2021 programına alındığı söylenen kadın üniversiteleri nedir ne değildir, örnek alınan Japonya nasıl bir ülkedir kadın erkek eşitliği bakımında, önce ona bakalım isterseniz. BBC Türkçe’de 5 Temmuz 2019 tarihinde Ilgın Yorulmaz tarafından hazırlanmış bir yazı mevzuya dair epey bir fikir veriyor. 

Yazı; tarihsel olarak uzun yıllar feodal bir yapının egemenliğinde kalan Japonya’da 1860’lara dek hüküm süren samuray geleneğinin kadın erkek eşitsizliği konusunda çok etkili olduğunu, hatta bir samuray kuralının “kadınların sözlerinin hiçbir şekilde dikkate alınmaması gerektiği” biçiminde ifade edildiğini anlatıyor.  Dönemin Japon İmparatoriçesi’nin himayesinde ilk defa 1871’de Amerika’ya okumaya giden bir grup kız öğrencinin misyonunun aydınlanmaktan ziyade, annelik görevini öne çıkaracak şekilde “geri döndüklerinde Japonya'yı yönetecek erkeklerin yetişmesine yardımcı olmak” olarak belirlendiğini öğrendiğimiz yazı, Japonya’nın mevcut durumuna ilişkin de bilgiler veriyor.
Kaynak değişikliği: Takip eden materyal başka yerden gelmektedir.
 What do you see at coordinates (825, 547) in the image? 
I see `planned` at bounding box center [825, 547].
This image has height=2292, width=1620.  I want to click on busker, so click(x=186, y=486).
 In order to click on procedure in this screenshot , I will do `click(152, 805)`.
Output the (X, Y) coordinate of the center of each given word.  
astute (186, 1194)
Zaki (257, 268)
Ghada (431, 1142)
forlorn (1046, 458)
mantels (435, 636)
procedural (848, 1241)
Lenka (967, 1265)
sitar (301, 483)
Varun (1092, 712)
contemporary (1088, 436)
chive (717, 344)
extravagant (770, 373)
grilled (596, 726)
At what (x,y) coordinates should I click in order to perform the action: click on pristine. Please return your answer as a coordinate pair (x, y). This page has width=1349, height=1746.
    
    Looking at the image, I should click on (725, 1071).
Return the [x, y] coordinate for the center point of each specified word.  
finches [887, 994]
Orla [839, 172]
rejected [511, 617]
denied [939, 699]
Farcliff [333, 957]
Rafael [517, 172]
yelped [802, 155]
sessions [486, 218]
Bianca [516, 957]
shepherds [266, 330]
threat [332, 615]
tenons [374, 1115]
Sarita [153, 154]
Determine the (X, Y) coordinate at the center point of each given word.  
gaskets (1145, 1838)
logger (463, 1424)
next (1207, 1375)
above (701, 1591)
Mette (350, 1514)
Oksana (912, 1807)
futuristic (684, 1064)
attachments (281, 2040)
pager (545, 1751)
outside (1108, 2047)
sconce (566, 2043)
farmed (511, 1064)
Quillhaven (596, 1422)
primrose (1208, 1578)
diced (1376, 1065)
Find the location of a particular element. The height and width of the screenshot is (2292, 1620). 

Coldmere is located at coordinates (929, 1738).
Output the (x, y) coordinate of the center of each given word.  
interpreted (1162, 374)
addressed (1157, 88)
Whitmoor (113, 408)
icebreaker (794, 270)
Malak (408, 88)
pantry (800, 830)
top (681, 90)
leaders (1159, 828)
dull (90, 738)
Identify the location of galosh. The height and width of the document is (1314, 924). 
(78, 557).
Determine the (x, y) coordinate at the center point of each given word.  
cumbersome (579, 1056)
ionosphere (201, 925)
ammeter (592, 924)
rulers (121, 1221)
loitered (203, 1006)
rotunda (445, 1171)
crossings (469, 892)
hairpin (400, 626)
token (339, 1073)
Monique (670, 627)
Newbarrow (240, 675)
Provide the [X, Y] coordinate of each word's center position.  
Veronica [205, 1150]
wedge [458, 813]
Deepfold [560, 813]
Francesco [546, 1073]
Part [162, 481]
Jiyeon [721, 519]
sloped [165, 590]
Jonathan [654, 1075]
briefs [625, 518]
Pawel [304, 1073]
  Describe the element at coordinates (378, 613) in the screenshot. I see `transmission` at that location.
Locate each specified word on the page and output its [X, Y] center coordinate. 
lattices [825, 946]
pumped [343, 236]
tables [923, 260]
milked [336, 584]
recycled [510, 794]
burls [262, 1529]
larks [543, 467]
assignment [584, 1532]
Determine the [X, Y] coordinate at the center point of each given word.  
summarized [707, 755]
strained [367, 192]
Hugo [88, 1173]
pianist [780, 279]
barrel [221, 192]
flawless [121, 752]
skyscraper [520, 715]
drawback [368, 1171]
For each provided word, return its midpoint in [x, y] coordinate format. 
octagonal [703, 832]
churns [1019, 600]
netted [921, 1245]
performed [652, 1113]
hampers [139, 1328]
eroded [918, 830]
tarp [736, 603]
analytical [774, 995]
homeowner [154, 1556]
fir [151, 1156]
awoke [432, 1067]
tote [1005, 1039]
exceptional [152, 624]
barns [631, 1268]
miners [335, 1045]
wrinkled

Ocak ayında Davos’ta toplanan Dünya Ekonomik Forumu’nun açıkladığı 2018 Dünya Cinsiyet Uçurumu Raporu’na dahil olan 149 ülke içinde Japonya’nın 110. sırada olduğunu öğreniyoruz (Raporda Türkiye'nin 130.sırada olduğunu da belirtmeliyiz). Aynı rapora göre Japonya’nın, kadınların “eğitime erişebilirlik” kriterinde dünya sıralamasında 64. olarak nispeten bu kriteri tuttursa da özellikle “politikaya katılım” ve “ekonomiye katılım” konusunda ancak 127. ve 115. olarak sınıfta kaldığı görülüyor.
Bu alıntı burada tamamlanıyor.